A impressão de que o XV de Piracicaba é o conjunto mais bem-acabado entre os quatro semifinalistas poderia ter ruído não fossem os erros de arbitragem no primeiro jogo, em casa, contra a Portuguesa. Depois de sofrer dois gols e estar praticamente a nocaute, o XV ganhou fôlego emocional com a interrupção do jogo por conta de um drone invasor e, na sequência, foi beneficiado pela arbitragem que viu duas penalidades máximas onde uma foi arranjada e a outra mais que duvidosa.  

O jogo ganhou nova configuração, que se repetiu no Canindé, quando o XV de Piracicaba venceu por um a zero uma Portuguesa excessivamente planilhada. O que é uma equipe excessivamente planilhada? É a mania das equipes brasileiras, escravas de mineradores de dados. Esses profissionais imaginam que a tecnologia pode substituir o convencional, que é tradicional e efetivo. O que pode ajudar à melhoria do futebol como aperfeiçoamento técnico e tático virou obsessão técnico- científica. 

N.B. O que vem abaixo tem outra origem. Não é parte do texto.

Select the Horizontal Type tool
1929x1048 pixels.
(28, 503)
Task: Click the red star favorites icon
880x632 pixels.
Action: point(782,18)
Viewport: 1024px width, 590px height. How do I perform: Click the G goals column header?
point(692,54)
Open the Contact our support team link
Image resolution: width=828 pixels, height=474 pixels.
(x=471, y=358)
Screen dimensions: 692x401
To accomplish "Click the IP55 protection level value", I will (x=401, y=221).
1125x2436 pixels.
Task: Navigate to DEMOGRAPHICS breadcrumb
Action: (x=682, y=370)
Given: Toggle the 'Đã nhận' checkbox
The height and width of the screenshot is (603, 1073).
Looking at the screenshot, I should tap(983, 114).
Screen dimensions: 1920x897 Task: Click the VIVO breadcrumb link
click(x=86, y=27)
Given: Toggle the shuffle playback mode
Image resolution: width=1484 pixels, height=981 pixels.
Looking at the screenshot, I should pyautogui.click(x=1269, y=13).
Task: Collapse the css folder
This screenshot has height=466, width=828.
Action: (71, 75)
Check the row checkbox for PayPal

Semelhantes na objetividade 

O São Bernardo e o São Bento são semelhantes, mas não iguais. Será possível que na tarde de amanhã (15h) com transmissão do SporTV essa avaliação fique mais nítida ou se desfaça. São equipes de baixo repertório coletivo quando se traduz essa questão como posse de bola, controle tático explícito, mobilização entre os setores. São Bernardo e São Bento são equipes pragmáticas. O São Bento é mais bem apurado nos contragolpes, rapidíssimos e verticalizados. O São Bernardo é letal nas bolas paradas. Tem um centroavante de quase dois metros que confirma a vocação do técnico Marcelo Veiga pelo jogo aéreo. E também é uma equipe que marca forte. Joga feio, mas geralmente resolve. Marcelo Veiga é a antítese do espetáculo.  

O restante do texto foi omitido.